February 13, 2015, 12:27 PM
Wal-Mart expands e-grocery options to two more U.S. markets and invests in Canada
The retailer is pouring millions into improving Walmart.ca.
Wal-Mart Stores Inc. waded a little deeper into the online grocery market this week, giving consumers in two more markets the ability to order groceries online and pick them up curbside at no additional cost.
Walmart Grocery (formerly called Walmart To Go) is newly available at three stores in the Phoenix area and at two stores in the Huntsville, AL, area. A third store in Huntsville will offer online grocery ordering soon, a Walmart spokesman says.

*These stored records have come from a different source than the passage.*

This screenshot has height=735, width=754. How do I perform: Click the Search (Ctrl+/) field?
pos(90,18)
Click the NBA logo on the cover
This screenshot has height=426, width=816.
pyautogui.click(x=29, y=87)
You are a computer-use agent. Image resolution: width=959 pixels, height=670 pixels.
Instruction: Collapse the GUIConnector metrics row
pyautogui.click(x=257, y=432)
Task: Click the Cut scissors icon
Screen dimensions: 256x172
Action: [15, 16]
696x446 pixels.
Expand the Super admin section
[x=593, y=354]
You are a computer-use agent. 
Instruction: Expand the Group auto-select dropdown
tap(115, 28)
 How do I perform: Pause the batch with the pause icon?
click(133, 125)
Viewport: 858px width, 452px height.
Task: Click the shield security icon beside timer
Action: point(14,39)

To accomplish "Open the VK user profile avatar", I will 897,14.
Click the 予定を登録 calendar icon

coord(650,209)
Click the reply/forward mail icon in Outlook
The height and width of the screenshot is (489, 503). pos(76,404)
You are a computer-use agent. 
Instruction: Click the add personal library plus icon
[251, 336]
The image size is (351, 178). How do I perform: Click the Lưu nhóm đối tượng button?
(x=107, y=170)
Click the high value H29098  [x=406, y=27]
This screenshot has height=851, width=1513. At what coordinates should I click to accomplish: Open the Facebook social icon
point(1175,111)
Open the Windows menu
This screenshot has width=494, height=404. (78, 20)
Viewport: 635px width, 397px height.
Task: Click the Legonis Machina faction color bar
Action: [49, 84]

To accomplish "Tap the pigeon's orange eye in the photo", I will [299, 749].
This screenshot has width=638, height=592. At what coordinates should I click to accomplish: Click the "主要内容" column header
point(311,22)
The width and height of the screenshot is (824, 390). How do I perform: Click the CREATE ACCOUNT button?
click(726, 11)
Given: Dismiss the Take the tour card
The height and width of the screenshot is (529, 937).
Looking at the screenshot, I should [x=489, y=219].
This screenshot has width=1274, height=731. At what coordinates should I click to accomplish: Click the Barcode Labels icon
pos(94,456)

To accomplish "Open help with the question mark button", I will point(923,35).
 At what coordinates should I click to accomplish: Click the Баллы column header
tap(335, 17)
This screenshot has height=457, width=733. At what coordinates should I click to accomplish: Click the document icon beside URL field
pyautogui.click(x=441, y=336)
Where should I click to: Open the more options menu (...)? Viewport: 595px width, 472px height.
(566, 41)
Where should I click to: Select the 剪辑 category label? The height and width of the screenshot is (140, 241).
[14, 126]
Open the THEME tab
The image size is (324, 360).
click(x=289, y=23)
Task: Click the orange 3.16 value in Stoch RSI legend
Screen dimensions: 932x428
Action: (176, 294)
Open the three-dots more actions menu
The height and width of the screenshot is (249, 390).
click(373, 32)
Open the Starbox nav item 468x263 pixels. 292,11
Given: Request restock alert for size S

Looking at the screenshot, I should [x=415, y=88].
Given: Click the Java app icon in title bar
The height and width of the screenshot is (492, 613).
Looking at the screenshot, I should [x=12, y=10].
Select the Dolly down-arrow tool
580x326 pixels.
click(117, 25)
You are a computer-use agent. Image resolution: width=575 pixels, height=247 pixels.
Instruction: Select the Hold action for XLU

The expansion brings the total number of test markets for Walmart Grocery to five. The others are San Jose, CA; Denver; and Bentonville, AR, where Wal-Mart is based. In Denver, consumers have the option to have orders delivered to their homes for a fee or pick them up at the store for free. Wal-Mart says the prices for goods ordered online are identical to what consumers would pay if they shopped at that local store. Wal-Mart launched online grocery sales in 2011 in San Jose.
Wal-Mart this week separately announced it is investing C$35 million ($28.1 million) to expand and improve Walmart.ca, its e-retail site for Canada. It did not provide details on how that money will be spent. It is investing a further C$75 million ($60.3 million) to build additional distribution centers to expand its fresh food and e-commerce capacity in Canada. Wal-Mart has not finalized where those centers will be. Walmart.ca gets about 400,000 daily visitors, according to the company.
Canadian shoppers were expected to spend C$22.3 billion ($19.8 billion) with online retailers last year, according to Forrester Research estimates. That spending is expected to grow at a compound annual growth rate of 12.3% through 2019. Web sales currently account for approximately 6% of total retail spending in Canada; it is expected to account for 10% of retail spending by 2019.
Wal-Mart said in October that it will spend approximately $1.2 billion to $1.5 billion on e-commerce and digital initiatives during its 2016 fiscal year, which started at the end of January. It will report full-year 2015 results next week, but has said it expects to close the year with $12.5 billion in e-commerce sales globally.
Wal-Mart is the fourth-largest e-retailer in Internet Retailer’s Top 500 Guide, which ranks e-retailers by their web sales in North America. Wal-Mart and its subsidiary holdings also rank highly in other regions of the world. It is No. 4 in Latin America, No. 8 in Asia and No. 11 in Europe.